Stored items:
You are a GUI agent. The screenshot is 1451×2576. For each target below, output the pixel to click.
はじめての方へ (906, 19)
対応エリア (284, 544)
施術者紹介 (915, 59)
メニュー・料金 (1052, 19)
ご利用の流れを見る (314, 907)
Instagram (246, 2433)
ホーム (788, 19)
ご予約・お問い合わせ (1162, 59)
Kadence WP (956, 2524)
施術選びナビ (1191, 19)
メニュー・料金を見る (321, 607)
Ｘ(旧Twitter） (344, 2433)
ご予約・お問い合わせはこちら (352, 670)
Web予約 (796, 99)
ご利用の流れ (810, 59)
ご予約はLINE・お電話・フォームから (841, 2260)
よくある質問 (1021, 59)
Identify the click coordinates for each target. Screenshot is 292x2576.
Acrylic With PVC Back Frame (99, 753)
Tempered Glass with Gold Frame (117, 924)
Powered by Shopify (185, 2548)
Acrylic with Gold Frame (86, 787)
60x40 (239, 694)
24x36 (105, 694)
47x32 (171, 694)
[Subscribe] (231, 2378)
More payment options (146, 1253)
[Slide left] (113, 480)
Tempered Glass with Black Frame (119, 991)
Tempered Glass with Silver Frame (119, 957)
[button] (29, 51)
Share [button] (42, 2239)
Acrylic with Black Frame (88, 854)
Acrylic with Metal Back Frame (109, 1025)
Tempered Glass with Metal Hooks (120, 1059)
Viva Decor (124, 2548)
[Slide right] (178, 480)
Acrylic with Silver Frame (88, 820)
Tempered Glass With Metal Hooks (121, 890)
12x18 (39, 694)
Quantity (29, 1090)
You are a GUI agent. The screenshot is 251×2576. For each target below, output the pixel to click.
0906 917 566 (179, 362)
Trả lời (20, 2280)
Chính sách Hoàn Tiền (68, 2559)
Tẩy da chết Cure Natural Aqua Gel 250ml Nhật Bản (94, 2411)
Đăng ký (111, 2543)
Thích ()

YOUR ASSIGNMENT:
For this exercise, give every entry again exactly as it appears.

RESPONSE BELOW:
You are a GUI agent. The screenshot is 1451×2576. For each target below, output the pixel to click.
はじめての方へ (906, 19)
対応エリア (284, 544)
施術者紹介 (915, 59)
メニュー・料金 (1052, 19)
ご利用の流れを見る (314, 907)
Instagram (246, 2433)
ホーム (788, 19)
ご予約・お問い合わせ (1162, 59)
Kadence WP (956, 2524)
施術選びナビ (1191, 19)
メニュー・料金を見る (321, 607)
Ｘ(旧Twitter） (344, 2433)
ご予約・お問い合わせはこちら (352, 670)
Web予約 (796, 99)
ご利用の流れ (810, 59)
ご予約はLINE・お電話・フォームから (841, 2260)
よくある質問 (1021, 59)
Identify the click coordinates for each target. Screenshot is 292x2576.
Acrylic With PVC Back Frame (99, 753)
Tempered Glass with Gold Frame (117, 924)
Powered by Shopify (185, 2548)
Acrylic with Gold Frame (86, 787)
60x40 (239, 694)
24x36 (105, 694)
47x32 (171, 694)
[Subscribe] (231, 2378)
More payment options (146, 1253)
[Slide left] (113, 480)
Tempered Glass with Black Frame (119, 991)
Tempered Glass with Silver Frame (119, 957)
[button] (29, 51)
Share [button] (42, 2239)
Acrylic with Black Frame (88, 854)
Acrylic with Metal Back Frame (109, 1025)
Tempered Glass with Metal Hooks (120, 1059)
Viva Decor (124, 2548)
[Slide right] (178, 480)
Acrylic with Silver Frame (88, 820)
Tempered Glass With Metal Hooks (121, 890)
12x18 (39, 694)
Quantity (29, 1090)
You are a GUI agent. The screenshot is 251×2576. For each target below, output the pixel to click.
0906 917 566 (179, 362)
Trả lời (20, 2280)
Chính sách Hoàn Tiền (68, 2559)
Tẩy da chết Cure Natural Aqua Gel 250ml Nhật Bản (94, 2411)
Đăng ký (111, 2543)
Thích ()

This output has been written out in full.